▸ **Given task**: Rewrite the entries below, changing every "Screen dimensions" to "Screen size" and leaving everything else untouched.

▸ **Data excerpts**:
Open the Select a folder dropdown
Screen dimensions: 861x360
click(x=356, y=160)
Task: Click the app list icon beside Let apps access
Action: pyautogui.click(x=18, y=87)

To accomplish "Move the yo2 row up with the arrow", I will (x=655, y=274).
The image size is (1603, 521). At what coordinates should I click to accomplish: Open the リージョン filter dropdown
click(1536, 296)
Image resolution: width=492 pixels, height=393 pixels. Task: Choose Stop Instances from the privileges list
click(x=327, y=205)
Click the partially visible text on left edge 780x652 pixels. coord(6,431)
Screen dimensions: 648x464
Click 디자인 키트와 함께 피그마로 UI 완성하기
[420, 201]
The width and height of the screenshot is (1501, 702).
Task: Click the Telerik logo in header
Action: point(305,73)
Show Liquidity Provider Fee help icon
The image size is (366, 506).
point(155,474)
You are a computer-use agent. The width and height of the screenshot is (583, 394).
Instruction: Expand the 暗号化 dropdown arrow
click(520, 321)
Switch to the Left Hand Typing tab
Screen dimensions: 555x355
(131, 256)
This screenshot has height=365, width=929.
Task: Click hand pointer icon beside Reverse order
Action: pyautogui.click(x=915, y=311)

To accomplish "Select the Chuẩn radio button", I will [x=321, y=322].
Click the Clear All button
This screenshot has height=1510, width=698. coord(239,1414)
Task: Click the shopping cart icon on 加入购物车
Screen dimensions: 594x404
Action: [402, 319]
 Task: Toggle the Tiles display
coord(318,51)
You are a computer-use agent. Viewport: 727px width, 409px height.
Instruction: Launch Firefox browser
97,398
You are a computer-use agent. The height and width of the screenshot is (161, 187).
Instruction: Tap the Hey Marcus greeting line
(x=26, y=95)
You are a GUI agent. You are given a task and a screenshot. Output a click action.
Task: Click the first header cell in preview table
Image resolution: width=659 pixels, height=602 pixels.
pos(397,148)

▸ **Exercise solution**:
Open the Select a folder dropdown
Screen size: 861x360
click(x=356, y=160)
Task: Click the app list icon beside Let apps access
Action: pyautogui.click(x=18, y=87)

To accomplish "Move the yo2 row up with the arrow", I will (x=655, y=274).
The image size is (1603, 521). At what coordinates should I click to accomplish: Open the リージョン filter dropdown
click(1536, 296)
Image resolution: width=492 pixels, height=393 pixels. Task: Choose Stop Instances from the privileges list
click(x=327, y=205)
Click the partially visible text on left edge 780x652 pixels. coord(6,431)
Screen size: 648x464
Click 디자인 키트와 함께 피그마로 UI 완성하기
[420, 201]
The width and height of the screenshot is (1501, 702).
Task: Click the Telerik logo in header
Action: point(305,73)
Show Liquidity Provider Fee help icon
The image size is (366, 506).
point(155,474)
You are a computer-use agent. The width and height of the screenshot is (583, 394).
Instruction: Expand the 暗号化 dropdown arrow
click(520, 321)
Switch to the Left Hand Typing tab
Screen size: 555x355
(131, 256)
This screenshot has height=365, width=929.
Task: Click hand pointer icon beside Reverse order
Action: pyautogui.click(x=915, y=311)

To accomplish "Select the Chuẩn radio button", I will [x=321, y=322].
Click the Clear All button
This screenshot has height=1510, width=698. coord(239,1414)
Task: Click the shopping cart icon on 加入购物车
Screen size: 594x404
Action: [402, 319]
 Task: Toggle the Tiles display
coord(318,51)
You are a computer-use agent. Viewport: 727px width, 409px height.
Instruction: Launch Firefox browser
97,398
You are a computer-use agent. The height and width of the screenshot is (161, 187).
Instruction: Tap the Hey Marcus greeting line
(x=26, y=95)
You are a GUI agent. You are given a task and a screenshot. Output a click action.
Task: Click the first header cell in preview table
Image resolution: width=659 pixels, height=602 pixels.
pos(397,148)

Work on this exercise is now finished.